Multiscale Simulation of the Failure Response of Adhesive-Bonded Structural Joints
By: Bowen Liang
11:30 – Noon E525
Abstract: Adhesive bonding enables the joining of thin and dissimilar materials, which is one of the main requirements for manufacturing lightweight structures in the automotive and aerospace industries. However, due to the small thickness and complex microstructure of the adhesive layer, which is often reinforced with embedded heterogeneities to improve its mechanical behavior, simulating the damage evolution in this layer can be challenging. This work implements a computational cohesive model to investigate the effects of microstructural features such as particles volume fraction, pre-existing flaws, and surface roughness of adherends on the failure response of a heterogeneous adhesive with embedded glass particles. The hierarchical interface-enriched finite element method (HIFEM) is implemented as the main computational engine for simulating the initiation and propagation of damage in the adhesive layer. A new virtual prototyping algorithm is also introduced and integrated with the HIFEM to enable the automated construction of realistic models of the adhesive microstructure based on digital data.
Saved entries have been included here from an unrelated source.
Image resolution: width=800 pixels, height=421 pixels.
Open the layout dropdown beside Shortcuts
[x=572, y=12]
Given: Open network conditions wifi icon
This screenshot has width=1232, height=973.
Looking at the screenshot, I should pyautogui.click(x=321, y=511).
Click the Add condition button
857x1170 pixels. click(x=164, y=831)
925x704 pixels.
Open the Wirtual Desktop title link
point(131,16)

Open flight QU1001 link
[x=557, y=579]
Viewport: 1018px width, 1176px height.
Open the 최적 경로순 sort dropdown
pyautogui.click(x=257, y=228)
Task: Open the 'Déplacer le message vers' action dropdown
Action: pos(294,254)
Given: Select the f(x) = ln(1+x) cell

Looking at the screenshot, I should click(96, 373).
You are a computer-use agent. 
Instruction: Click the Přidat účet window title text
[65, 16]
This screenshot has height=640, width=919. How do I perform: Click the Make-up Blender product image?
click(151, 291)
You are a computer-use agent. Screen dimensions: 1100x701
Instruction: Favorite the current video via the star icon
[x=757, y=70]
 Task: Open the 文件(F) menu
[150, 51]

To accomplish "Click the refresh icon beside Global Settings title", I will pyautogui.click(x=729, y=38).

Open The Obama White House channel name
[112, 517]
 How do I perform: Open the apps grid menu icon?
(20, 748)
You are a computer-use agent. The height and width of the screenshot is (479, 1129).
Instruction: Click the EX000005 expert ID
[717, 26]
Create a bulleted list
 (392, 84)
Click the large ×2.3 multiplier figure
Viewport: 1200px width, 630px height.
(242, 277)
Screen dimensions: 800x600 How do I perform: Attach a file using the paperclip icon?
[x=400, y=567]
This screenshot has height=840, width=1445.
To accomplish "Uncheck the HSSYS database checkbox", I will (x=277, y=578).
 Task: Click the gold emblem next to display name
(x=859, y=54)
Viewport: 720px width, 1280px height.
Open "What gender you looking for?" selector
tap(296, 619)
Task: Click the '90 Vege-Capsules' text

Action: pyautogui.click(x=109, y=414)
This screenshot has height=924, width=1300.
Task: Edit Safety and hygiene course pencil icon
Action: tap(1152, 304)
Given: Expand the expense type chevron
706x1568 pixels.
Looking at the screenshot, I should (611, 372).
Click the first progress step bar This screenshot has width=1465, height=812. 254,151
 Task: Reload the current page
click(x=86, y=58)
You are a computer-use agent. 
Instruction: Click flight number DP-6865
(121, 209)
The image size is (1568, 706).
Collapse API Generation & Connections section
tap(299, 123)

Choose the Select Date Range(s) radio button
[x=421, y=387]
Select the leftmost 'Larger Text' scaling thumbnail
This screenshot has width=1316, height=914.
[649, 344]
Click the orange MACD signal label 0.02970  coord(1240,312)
Biography: Bowen Liang received his BSE in Mechanical Engineering from Shanghai Jiaotong University. He is currently working towards his Ph.D. in Mechanical Engineering under Dr. Soheil Soghrati in the Automated Computational Mechanics Laboratory; his work focuses on the automated modeling and analysis of microstructural effects on the heterogeneous adhesives.
Probing the effects of interstitial flow and genetic changes on stroma activation in vitro
By: Alex Avendano
12:10 – 12:40pm E525
Abstract: Tumor stroma that surrounds cancer cells and composed of noncancerous cancer cell-types has emerged as a crucial mediator of tumor progression. Essential to the tumor-promoting properties of the stroma is the activation of its cellular constituents through genetic reprogramming. In addition to genetic alterations, tumors are characterized by elevated levels of interstitial flow (IFF). Mechanical stimulation by IFF is a known activator of stromal fibroblasts, which causes these fibroblasts to adapt a contractile phenotype characterized by expression of α-smooth muscle actin (α-SMA) and remodeling and alignment of ECM collagen fibers. Our expertise in the areas of microscale engineering and microfluidics has been employed to design a microphysiological system that allows compartmentalization of fibroblast seeded collagen hydrogels as well as controlled application of varying levels of IFF. Compartmentalization is achieved by utilizing surface tension and capillary effects to trap the cell seeded collagen hydrogel in the middle channel. Application of controlled IFF is achieved by creating a pressure gradient between the lateral flow channels using a syringe pump with adjustable flow rates. The design was fabricated using SU-8 photolithography and soft lithography techniques for Polydimethylsiloxane (PDMS). Reflectance microscopy has also been used along with the CT-FIRE algorithm to visualize and quantify the alignment of individual collagen fibers within fibroblast seeded hydrogels under static conditions.
Biography: Alex Avendano is a second year Ph.D student working in the Microsystems for Mechanobiology and Medicine Laboratory at Ohio State. His research focuses on the use of microfluidics to study how genetic reprogramming and elevated fluid flow within the tumor microenvironment contribute to the progression of cancer. He obtained his undergraduate degree from Iowa State University and is originally from Carolina, Puerto Rico.